I am a perfectionist when it comes to querying. And yet, no writing is ever perfect, not even with critique groups and beta readers. Completed manuscripts still need tweaked or totally rewritten once an agent or editor is on board with the project. Even with editorial departments and galley proofs, typos and other mistakes make their way into published books.
Nothing is ever perfect in writing. But by golly, I was trying.
DH riffled through his mag twice, heaved half a dozen sighs and tried to give me some management advice on saving appropriate files for each of my completed manuscripts. He may have been raedy to beat me with his golf magazine a tad bit frustrated by the fact that I was searching an AQ thread for my dissected query last spring.
“But you don’t understand,” I wailed. Yes, I actually wailed. One hour later and 250 words in, I was frustrated by my lack of the perfect query letter. “I have 300 words to sell this idea. Three hundred.”
“Yeah?”
I attempted to put it in his terms. “If you had to sell a tractor in 300 words, which ones would you use?”
“Here’s my tractor, here’s how much it costs. Now buy it.”

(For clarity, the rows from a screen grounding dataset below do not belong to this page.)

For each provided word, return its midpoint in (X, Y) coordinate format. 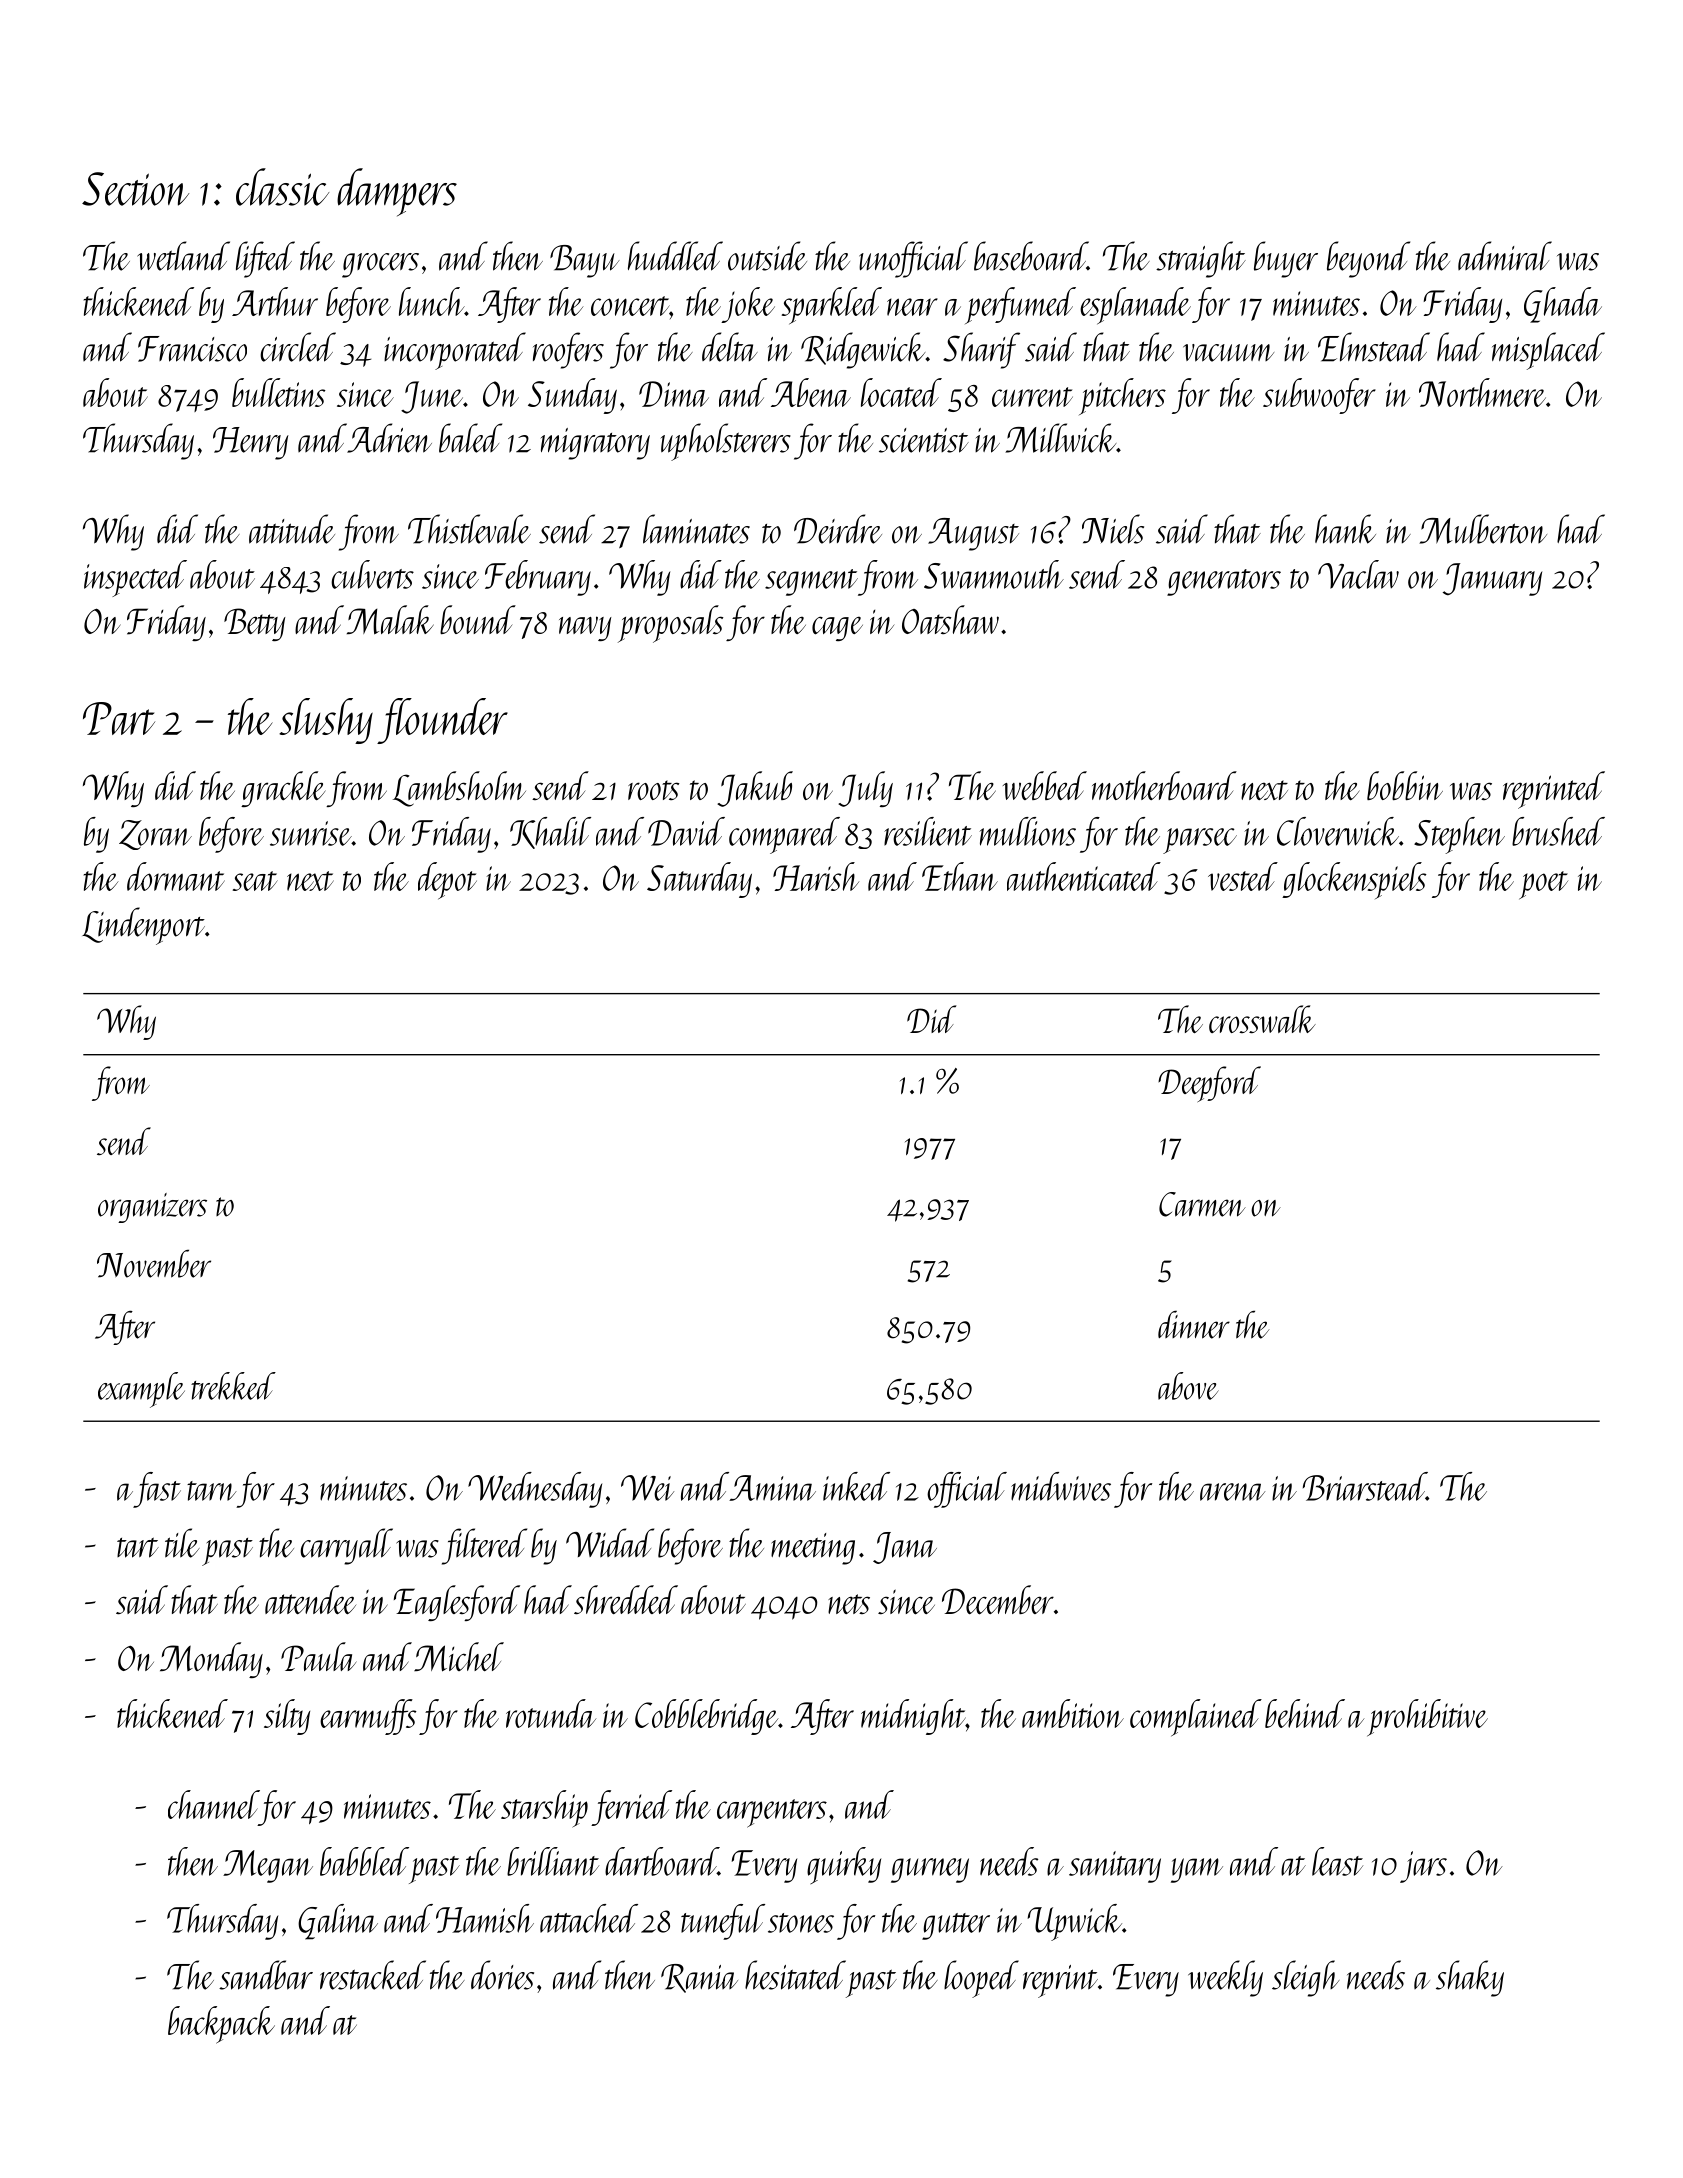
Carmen (1202, 1204)
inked (856, 1486)
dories (502, 1975)
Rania (699, 1978)
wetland (183, 256)
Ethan (960, 876)
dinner (1194, 1324)
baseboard (1030, 256)
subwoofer (1319, 396)
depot (447, 881)
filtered (484, 1546)
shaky (1470, 1978)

Talk about economy. I’ve never seen an eleven word query letter before. Nor was I satisfied with his version, even though he was fundamentally right. Here’s my book, this is what it’s about. Now rep it. Please. Let us not forget the please.
I struggled some more. DH snatched up one version. “What’s wrong with this?”
Everything. Yet I couldn’t possibly explain the anxiety that went into perfecting those sparse paragraphs. They had to be PACKED with goodness to have an agent request the manuscript. They were all I had. I read him a slightly different version–one with four changed sentences.
“Oh, yeah. I like that one much better.”
And that’s when it dawned on me. I have IE-OCD. My Internal Editor knows full well that there is always a better version. It refuses to quit tinkering. It refuses to approve. It refuses to give me permission to take that next step. So I don’t. I read and reread. I compulsively change one or two words. I let my queries simmer. And I wait for my Internal Editor to tell me that I am finally done. That all is good.
This morning my DH gave my IE’s OCD a swift kick in the rear. With his golf club. “It’s just a five iron, Baby. You’re a hundred and eighty yards out.”
Now, I’m not obsessed with golf like he is, but I know he was telling me to relax and swing. To let it go.
I did. I hit send, fought the impulse to call my queries back and walked away. DH may not read often, but he’s got the real world figured out. And so I leave you with his words of encouragement:
“It’s just a five iron. You’re a hundred and eighty yards out.”
What’s the best advice you’ve gotten to kick your Internal Editor’s rear?